For diagnosing a path you don't own, RIPE Atlas and looking-glass servers operated by major networks let you run traceroute from a remote vantage point — invaluable for understanding asymmetric routes.

Limitations and quirks

MPLS-aware routers can hide hops by not decrementing TTL across an MPLS cloud. Load-balanced networks can show different paths on consecutive probes, making the output look chaotic. ICMP rate limiting on busy routers can produce false "slow hop" readings that don't reflect actual data-plane performance. The intermediate routers' RTT measures the time to that router's control plane, which is often slower than the data plane through the same router. Use traceroute as a hint, not a metric.

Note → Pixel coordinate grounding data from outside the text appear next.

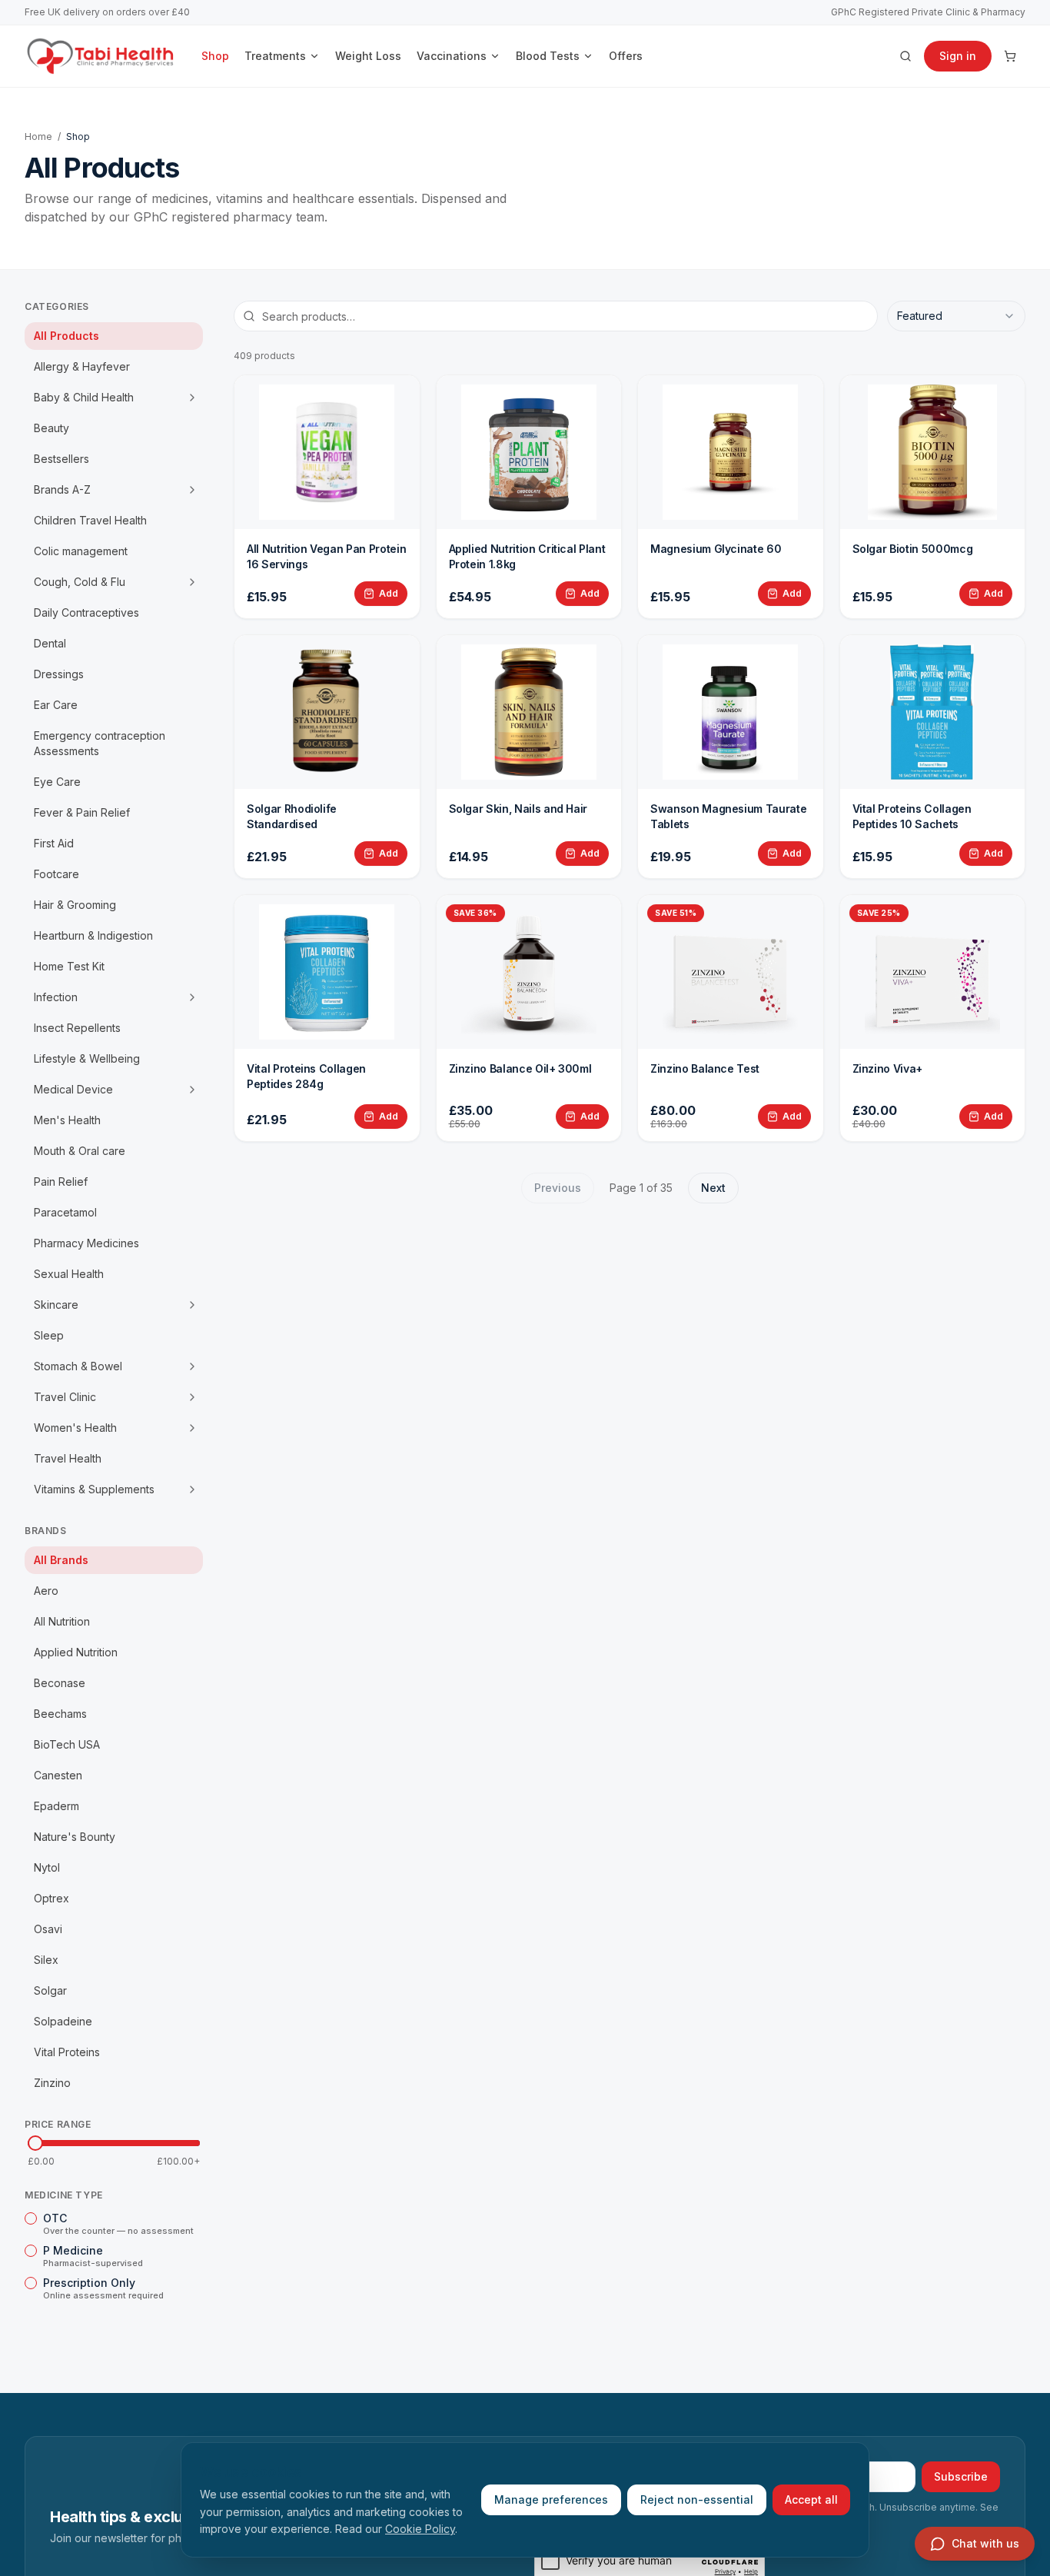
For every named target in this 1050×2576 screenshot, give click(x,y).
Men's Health (67, 1120)
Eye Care (57, 781)
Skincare (56, 1304)
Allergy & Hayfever (82, 366)
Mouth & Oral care (79, 1150)
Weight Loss (368, 55)
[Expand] (192, 397)
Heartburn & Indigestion (93, 935)
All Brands (61, 1559)
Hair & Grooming (75, 904)
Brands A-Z (62, 489)
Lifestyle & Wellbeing (87, 1058)
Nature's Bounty (74, 1836)
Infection (56, 996)
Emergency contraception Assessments (99, 743)
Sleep (49, 1335)
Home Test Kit (69, 966)
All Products (66, 335)
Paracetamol (65, 1212)
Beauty (51, 427)
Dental (50, 643)
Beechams (60, 1713)
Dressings (59, 674)
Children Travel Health (90, 520)
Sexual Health (69, 1273)
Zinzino (52, 2082)
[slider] (35, 2143)
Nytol (47, 1867)
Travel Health (67, 1458)
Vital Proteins (67, 2051)
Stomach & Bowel (78, 1366)
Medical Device (73, 1089)
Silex (46, 1959)
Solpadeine (63, 2021)
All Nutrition (62, 1621)
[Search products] (905, 56)
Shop (215, 55)
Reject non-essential (696, 2499)
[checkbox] (31, 2218)
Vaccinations (452, 55)
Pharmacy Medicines (86, 1243)
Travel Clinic (65, 1396)
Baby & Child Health (84, 397)
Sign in (957, 55)
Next (713, 1187)
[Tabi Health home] (101, 56)
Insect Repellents (77, 1027)
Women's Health (75, 1427)
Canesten (58, 1775)
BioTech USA (67, 1744)
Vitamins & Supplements (94, 1489)
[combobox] (956, 316)
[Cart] (1010, 56)
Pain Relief (61, 1181)
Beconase (59, 1682)
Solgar (50, 1990)
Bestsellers (61, 458)
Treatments (275, 55)
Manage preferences (551, 2499)
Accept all (811, 2499)
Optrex (51, 1898)
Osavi (48, 1928)
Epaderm (56, 1805)
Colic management (81, 550)
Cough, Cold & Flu (79, 581)
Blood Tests (548, 55)
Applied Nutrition (76, 1652)
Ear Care (56, 704)
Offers (626, 55)
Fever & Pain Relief (82, 812)
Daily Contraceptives (86, 612)
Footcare (56, 873)
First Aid (54, 843)
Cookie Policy (420, 2528)
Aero (46, 1590)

Frequently asked questions

Why does my traceroute hit '* * *' for some hops?
The router exists but didn't reply to the probe. Common reasons: ICMP rate limiting, firewall policy that drops TTL-exceeded replies, or operator decision to make the router invisible. The packets are still passing through; you just can't see those hops.
Does traceroute work through a VPN?
Yes, but the trace starts from the VPN exit, not from your real location. The first few hops you'd normally see (your home router, your ISP) are replaced by the single hop into the VPN tunnel. The trace becomes a view of the VPN provider's network and its onward path.
Why does traceroute show different paths each time I run it?
Many large networks load-balance traffic across multiple equal-cost paths, and the load-balancing key includes packet fields. Different probes hash to different paths and you see the union. Tools like Paris-traceroute keep the load-balancing key constant to produce stable output.
What does a sudden spike in latency at one hop mean?
Could be a congested link, a slow control plane on that specific router (most likely), or asymmetric return path. Look at the subsequent hops — if their RTT is similar, the spike is real congestion; if their RTT drops back, the spike was the router's control plane being slow to reply.
Is there a tool that combines traceroute and continuous ping?
MTR (mtr on Unix, WinMTR on Windows). It pings every hop in a loop and shows running statistics — average RTT, packet loss percentage, standard deviation. Far more useful than vanilla traceroute for intermittent problems.